### ACTIVITY
In the records below, the lines between the one holding "ÖRNEK ÇALIŞMALARIMIZ (563, 32)" and the one holding "Mijn account (799, 24)", inclusive, are to be transcribed exactly; no pictures are to be included.

### Stored items
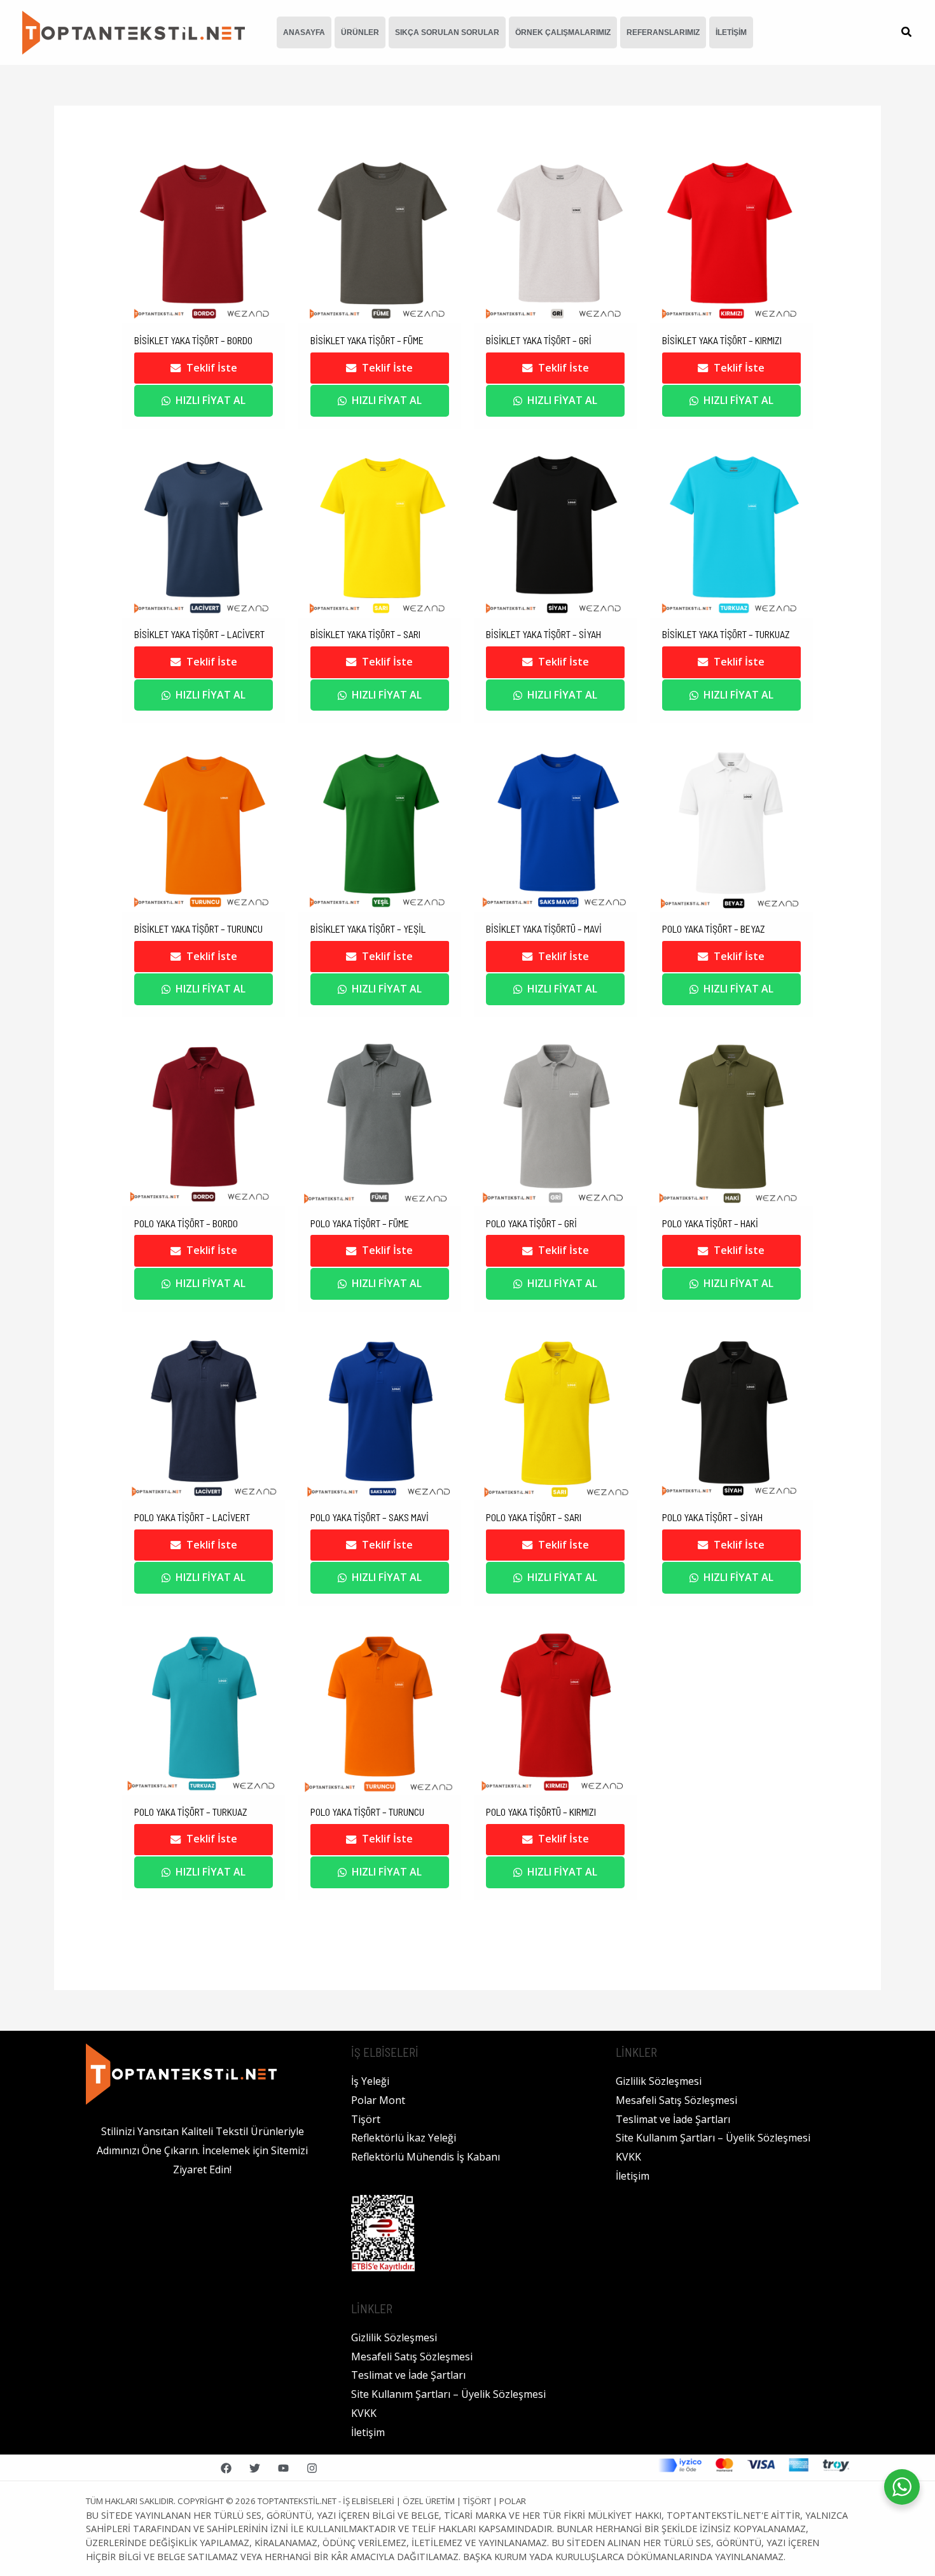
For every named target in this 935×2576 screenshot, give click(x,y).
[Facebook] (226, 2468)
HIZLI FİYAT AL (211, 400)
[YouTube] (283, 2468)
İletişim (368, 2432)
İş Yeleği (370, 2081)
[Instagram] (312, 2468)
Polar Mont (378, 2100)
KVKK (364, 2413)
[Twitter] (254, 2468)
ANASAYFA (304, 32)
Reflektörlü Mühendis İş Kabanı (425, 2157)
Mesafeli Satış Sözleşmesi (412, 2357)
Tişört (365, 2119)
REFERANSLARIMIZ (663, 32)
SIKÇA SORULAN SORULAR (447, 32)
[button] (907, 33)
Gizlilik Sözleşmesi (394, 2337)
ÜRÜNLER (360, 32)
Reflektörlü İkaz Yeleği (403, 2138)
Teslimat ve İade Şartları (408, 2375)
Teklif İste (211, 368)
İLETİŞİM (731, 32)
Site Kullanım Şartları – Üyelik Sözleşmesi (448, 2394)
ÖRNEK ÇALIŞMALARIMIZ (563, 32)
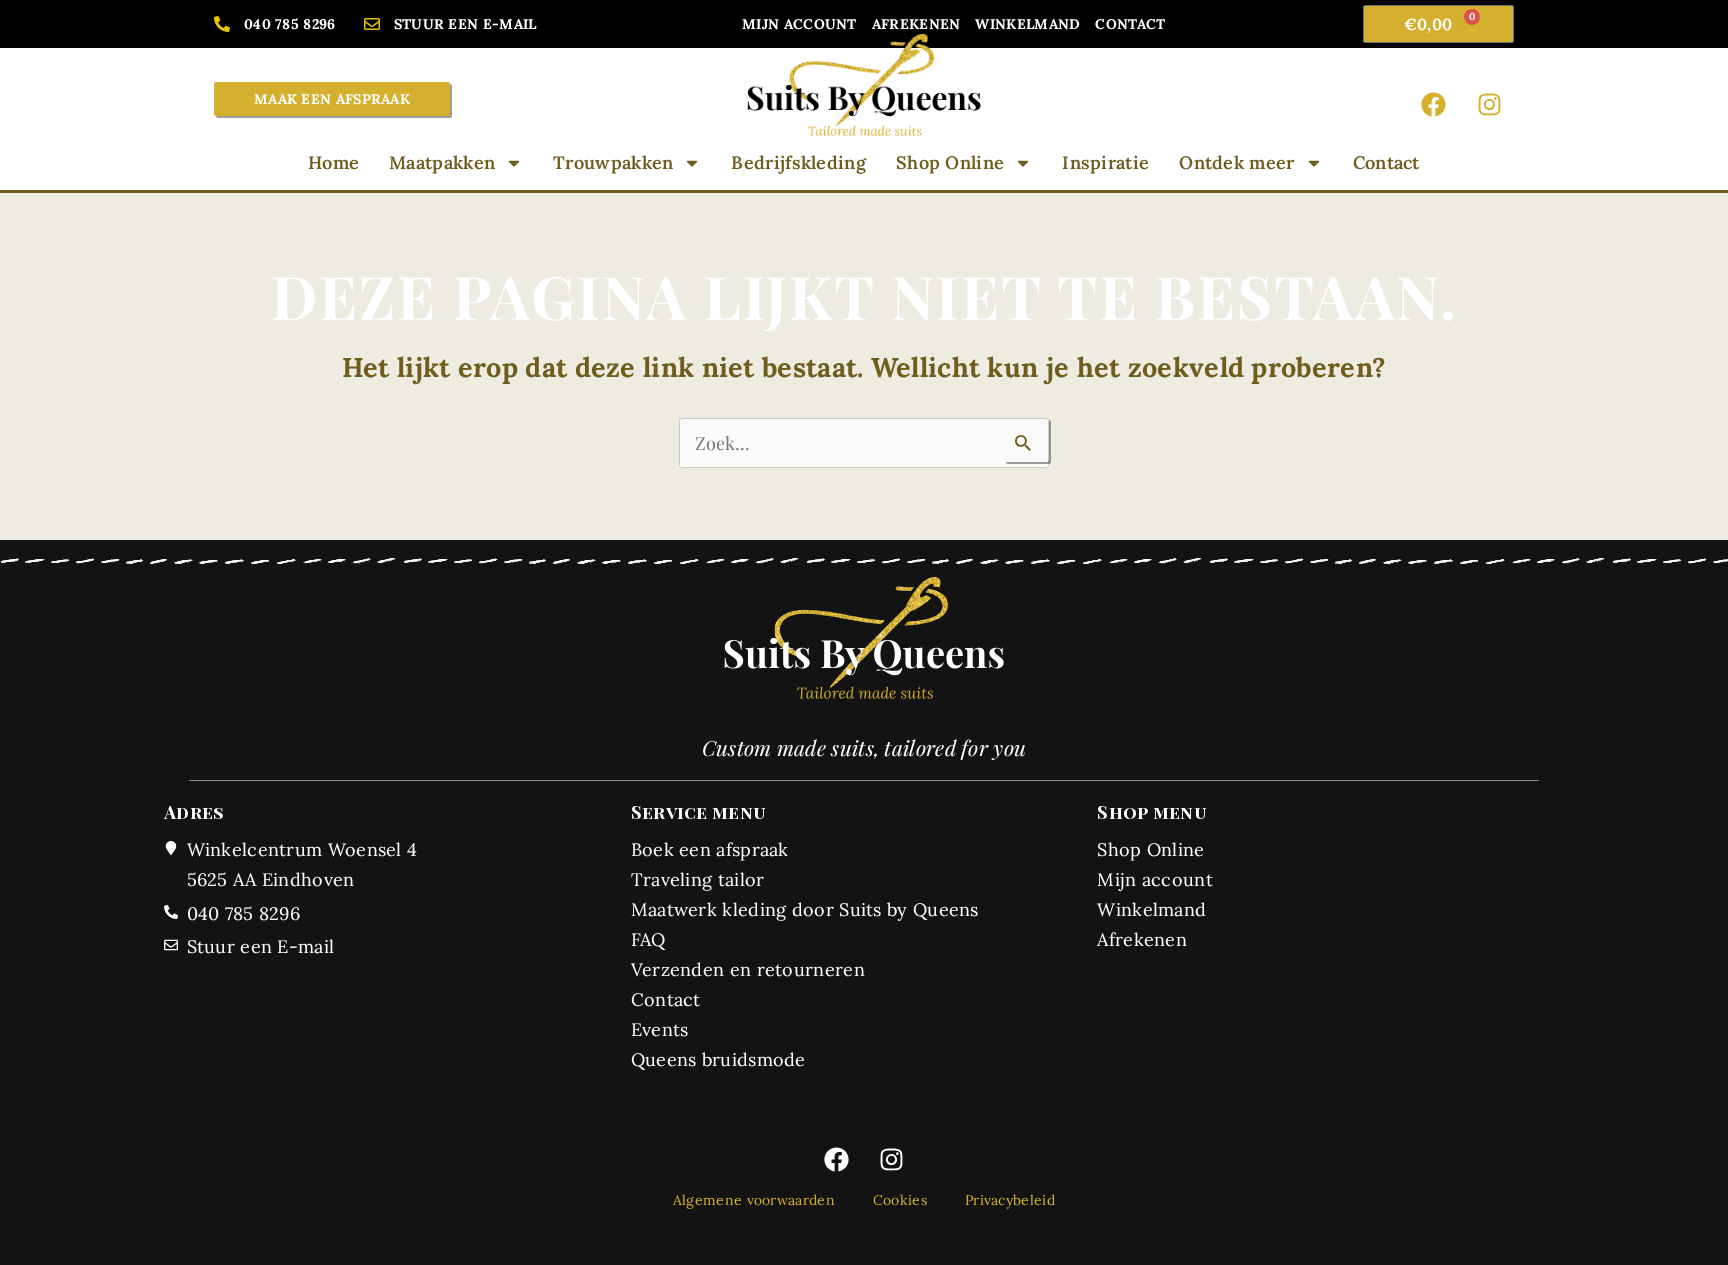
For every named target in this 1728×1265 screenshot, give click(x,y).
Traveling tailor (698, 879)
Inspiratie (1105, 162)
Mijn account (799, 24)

==

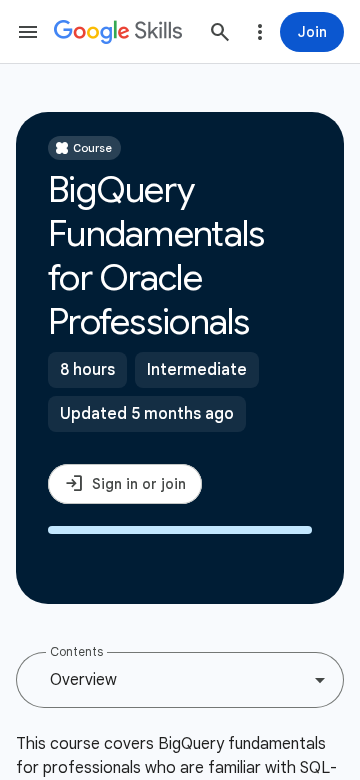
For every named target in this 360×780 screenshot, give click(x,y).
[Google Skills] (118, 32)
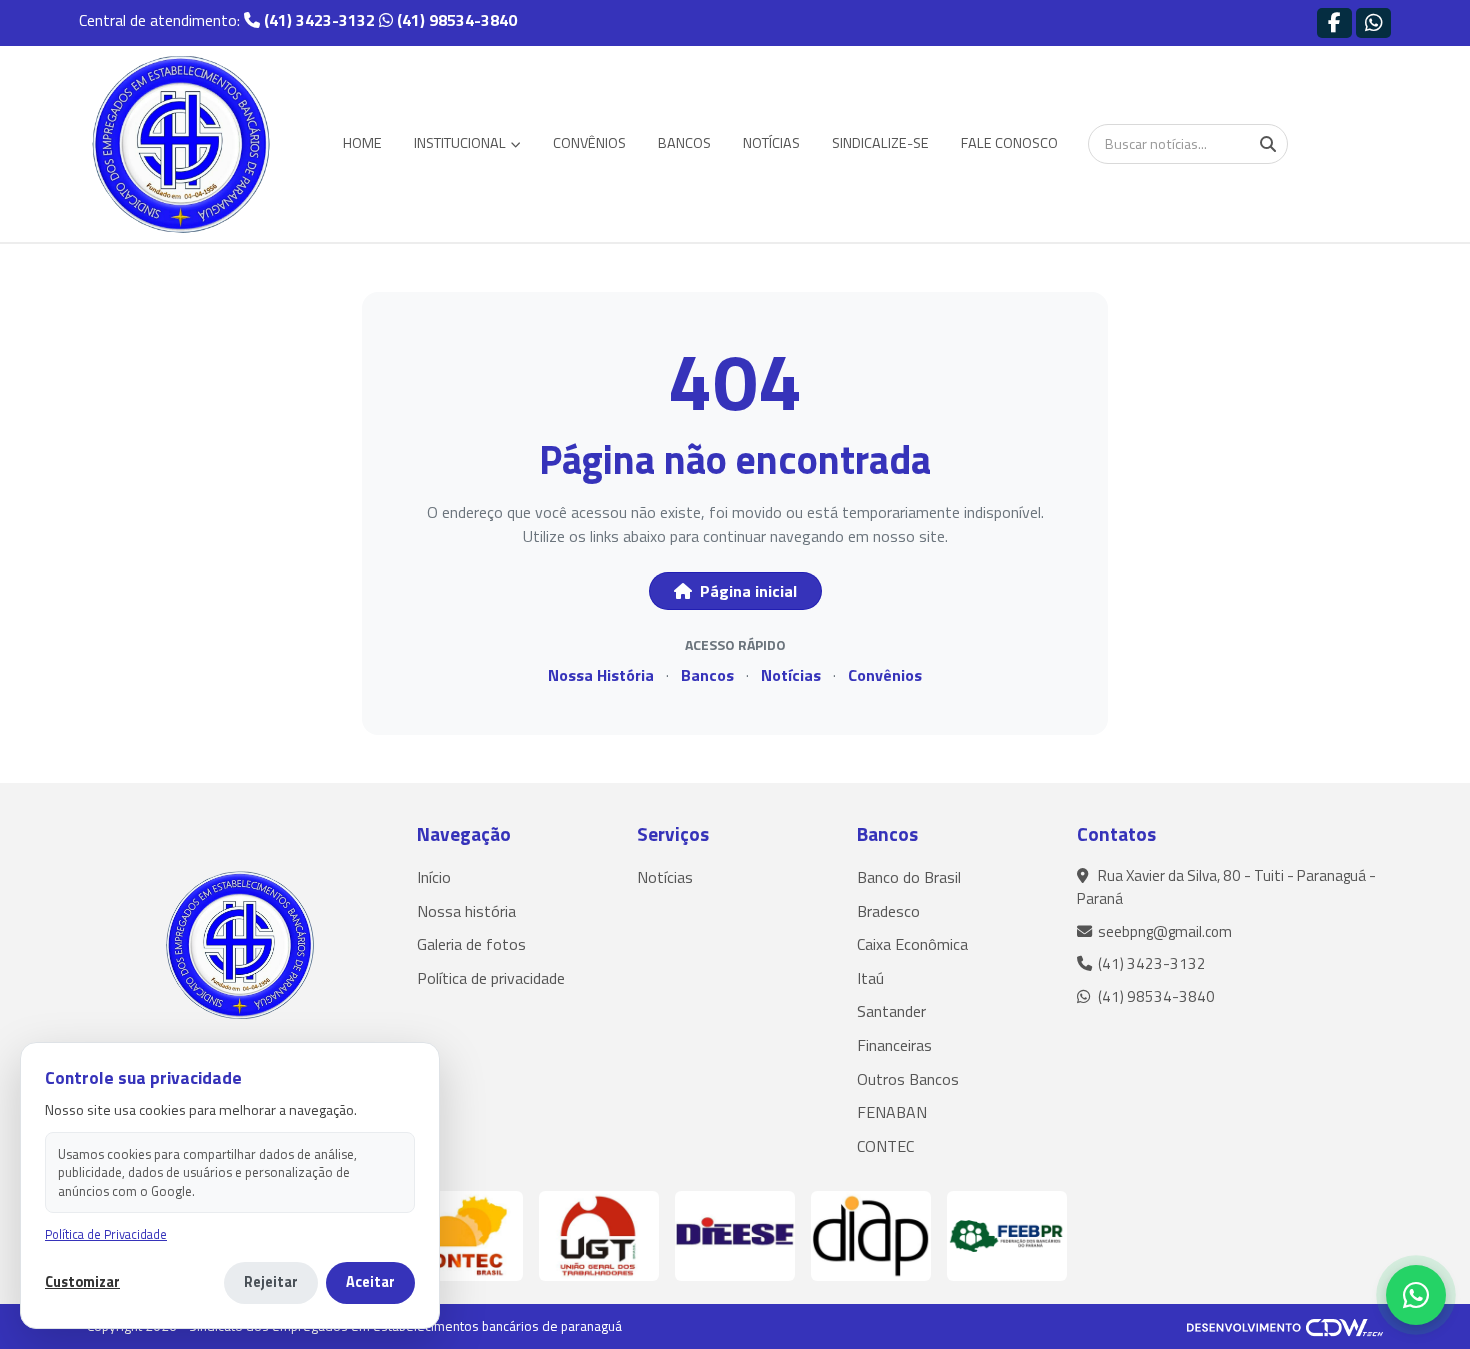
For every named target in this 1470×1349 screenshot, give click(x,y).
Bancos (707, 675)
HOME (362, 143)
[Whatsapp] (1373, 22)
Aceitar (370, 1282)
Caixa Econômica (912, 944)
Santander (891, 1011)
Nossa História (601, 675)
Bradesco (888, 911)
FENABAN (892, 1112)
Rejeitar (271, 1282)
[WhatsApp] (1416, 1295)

### YOUR SOLUTION
ÖRNEK ÇALIŞMALARIMIZ (563, 32)
For every named target in this 1728×1265 screenshot, give click(x,y).
Traveling tailor (698, 879)
Inspiratie (1105, 162)
Mijn account (799, 24)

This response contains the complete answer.